L'hyperhomocystéinémie pourrait également expliquer
en partie les complications vasculaires des transplantés rénaux.
S'il est vrai qu'après transplantation l'incidence de ces complications
diminue chez les patients dialysés, celle-ci demeure élevée
par rapport à la population générale et n'est pas
bien expliquée par les facteurs de risques traditionnels [11].
Deux études prospectives ont testé cette hypothèse.
Dimény et al. sur une population de taille relativement
petite pour ce type d'étude n'ont pas trouvé de valeur pronostique
de l'homocystéinémie pour la survie du greffon ou le décès
[3]. Massy et al. ont en revanche, dans une étude préliminaire,
trouvé une valeur pronostique de l'homocystéinémie
pour la survenue d'événements vasculaires [21].
Faut-il traiter l'hyperhomocystéinémie
du transplanté ?
La question de l'opportunité de traiter les hyperhomocystéinémies
modérées à moyennes est loin d'être tranchée.
Les arguments en faveur du traitement par vitamines des hyperhomocystéinémies
sont nombreux. En particulier, le traitement par folates diminue d'environ
20 à 50 % les concentrations plasmatiques d'homocystéine
[1]. En cas d'insuffisance rénale sévère, le traitement
bien que ne permettant pas de normaliser l'homocystéinémie
demeure efficace [22]. Il est également efficace chez le transplanté
rénal [2]. De plus l'administration de folates est dépourvue
d'effets secondaires (sous réserve d'avoir éliminée
les carences en B12 généralement soupçonnées
sur l'hémogramme). En effet, l'administration de folates en cas
de carence non compensée en B12 pourrait majorer les signes neurologiques
liées à cette carence.
En revanche, il manque toujours la preuve d'un effet des folates sur
la prévention des événements vasculaires, aussi bien
chez le transplanté que chez le non-transplanté. En cas
d'hyperhomocystéinémie sévère par mutation
de la cystathionine-beta synthase, c'est la vitamine B6 qui est habituellement
efficace pour améliorer le pronostic [1]. Celle-ci ne modifie que
peu ou pas du tout les hyperhomocystéinémies modérées.
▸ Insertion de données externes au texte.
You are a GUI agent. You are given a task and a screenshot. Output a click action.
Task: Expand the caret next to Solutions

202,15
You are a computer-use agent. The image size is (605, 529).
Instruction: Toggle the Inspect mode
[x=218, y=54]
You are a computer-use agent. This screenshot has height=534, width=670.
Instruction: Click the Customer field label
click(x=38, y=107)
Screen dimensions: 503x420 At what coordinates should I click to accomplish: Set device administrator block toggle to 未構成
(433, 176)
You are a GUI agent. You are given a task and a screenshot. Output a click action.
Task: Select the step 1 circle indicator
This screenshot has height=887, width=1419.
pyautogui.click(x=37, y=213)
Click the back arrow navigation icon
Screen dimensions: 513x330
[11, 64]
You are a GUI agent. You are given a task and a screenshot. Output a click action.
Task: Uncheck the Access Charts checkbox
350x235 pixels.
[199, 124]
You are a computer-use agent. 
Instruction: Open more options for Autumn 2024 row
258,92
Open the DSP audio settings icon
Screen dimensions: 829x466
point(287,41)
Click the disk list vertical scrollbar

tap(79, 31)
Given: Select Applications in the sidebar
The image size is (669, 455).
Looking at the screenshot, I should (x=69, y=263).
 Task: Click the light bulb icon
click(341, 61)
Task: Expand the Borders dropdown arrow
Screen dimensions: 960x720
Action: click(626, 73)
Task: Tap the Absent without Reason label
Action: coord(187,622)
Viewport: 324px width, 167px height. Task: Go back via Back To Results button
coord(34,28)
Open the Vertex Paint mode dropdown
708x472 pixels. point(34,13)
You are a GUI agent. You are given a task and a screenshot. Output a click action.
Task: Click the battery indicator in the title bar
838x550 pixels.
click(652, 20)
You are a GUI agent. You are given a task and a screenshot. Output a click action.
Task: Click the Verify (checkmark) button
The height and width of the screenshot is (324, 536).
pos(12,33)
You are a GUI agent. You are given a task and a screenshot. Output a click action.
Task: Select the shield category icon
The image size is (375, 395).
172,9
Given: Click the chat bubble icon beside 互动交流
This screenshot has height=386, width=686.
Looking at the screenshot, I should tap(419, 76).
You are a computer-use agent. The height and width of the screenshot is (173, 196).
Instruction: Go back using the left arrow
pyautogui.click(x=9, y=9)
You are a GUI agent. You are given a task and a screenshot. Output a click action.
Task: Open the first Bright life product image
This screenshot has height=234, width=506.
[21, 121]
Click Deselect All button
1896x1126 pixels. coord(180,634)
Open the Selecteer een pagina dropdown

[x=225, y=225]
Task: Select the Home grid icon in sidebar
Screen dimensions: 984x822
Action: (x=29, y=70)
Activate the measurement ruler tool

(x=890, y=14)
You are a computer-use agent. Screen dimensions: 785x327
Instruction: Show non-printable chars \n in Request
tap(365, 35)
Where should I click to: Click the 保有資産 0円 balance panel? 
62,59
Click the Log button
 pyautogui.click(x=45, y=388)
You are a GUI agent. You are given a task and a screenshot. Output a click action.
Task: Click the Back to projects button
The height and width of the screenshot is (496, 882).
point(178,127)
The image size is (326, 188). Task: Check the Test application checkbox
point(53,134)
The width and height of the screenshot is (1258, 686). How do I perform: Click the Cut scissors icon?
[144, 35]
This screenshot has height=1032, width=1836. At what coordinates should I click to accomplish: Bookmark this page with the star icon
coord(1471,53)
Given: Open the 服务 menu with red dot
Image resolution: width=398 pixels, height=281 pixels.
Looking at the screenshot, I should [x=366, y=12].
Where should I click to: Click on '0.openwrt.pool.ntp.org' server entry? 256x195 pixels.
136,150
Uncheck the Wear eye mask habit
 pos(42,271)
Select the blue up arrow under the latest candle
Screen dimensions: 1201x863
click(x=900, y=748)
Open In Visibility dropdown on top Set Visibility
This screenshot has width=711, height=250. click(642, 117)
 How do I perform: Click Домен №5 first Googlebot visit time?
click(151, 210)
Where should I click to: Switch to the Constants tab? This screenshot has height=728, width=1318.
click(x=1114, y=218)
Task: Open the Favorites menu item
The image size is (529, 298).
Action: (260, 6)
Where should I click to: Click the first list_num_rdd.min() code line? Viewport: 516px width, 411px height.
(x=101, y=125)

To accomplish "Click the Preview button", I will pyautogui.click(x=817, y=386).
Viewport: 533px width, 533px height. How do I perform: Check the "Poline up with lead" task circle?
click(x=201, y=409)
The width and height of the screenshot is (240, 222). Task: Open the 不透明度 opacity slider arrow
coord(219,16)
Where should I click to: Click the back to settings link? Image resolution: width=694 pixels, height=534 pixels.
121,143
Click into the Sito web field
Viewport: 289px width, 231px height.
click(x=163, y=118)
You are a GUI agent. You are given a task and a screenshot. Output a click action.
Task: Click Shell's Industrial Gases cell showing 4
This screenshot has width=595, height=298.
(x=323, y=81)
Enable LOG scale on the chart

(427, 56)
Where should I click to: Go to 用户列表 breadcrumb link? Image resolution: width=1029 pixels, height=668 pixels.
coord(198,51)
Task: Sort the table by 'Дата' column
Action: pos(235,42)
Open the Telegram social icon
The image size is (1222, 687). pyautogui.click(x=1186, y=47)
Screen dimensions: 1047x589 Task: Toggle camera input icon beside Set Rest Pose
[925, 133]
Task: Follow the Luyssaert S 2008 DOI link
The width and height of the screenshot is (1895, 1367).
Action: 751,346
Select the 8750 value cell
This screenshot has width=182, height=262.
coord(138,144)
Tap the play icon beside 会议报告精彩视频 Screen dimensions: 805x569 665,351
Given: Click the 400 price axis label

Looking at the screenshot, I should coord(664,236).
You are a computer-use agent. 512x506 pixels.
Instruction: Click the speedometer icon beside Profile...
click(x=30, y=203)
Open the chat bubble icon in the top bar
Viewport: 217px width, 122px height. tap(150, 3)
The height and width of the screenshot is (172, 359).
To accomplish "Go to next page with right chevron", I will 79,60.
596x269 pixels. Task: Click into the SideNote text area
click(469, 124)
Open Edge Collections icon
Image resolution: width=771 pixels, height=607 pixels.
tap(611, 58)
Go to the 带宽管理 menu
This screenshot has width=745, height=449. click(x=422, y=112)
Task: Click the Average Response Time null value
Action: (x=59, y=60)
Elle ne corrige que les hyperhomocystéinémies après
charge en méthionine dont nous avons vu précédemment
le caractère non physiologique. Une dizaine d'essais sont en cours
chez l'homme pour évaluer l'effet protecteur des folates associés
ou non à la B6. Chez le porc hyperhomocystéinémique,
nous n'avons pas trouvé d'effet protecteur des folates sur les
lésions ou les événements vasculaires [23]. Malgré
ces résultats préliminaires négatifs, il paraît
particulièrement utile de monter un essai de prévention
par folates chez les transplantés. Étant donné la
forte incidence des lésions vasculaires dans le greffon et hors
du greffon chez ces patients, l'effet protecteur, s'il existe, pourrait
être montré avec des populations de taille modérée.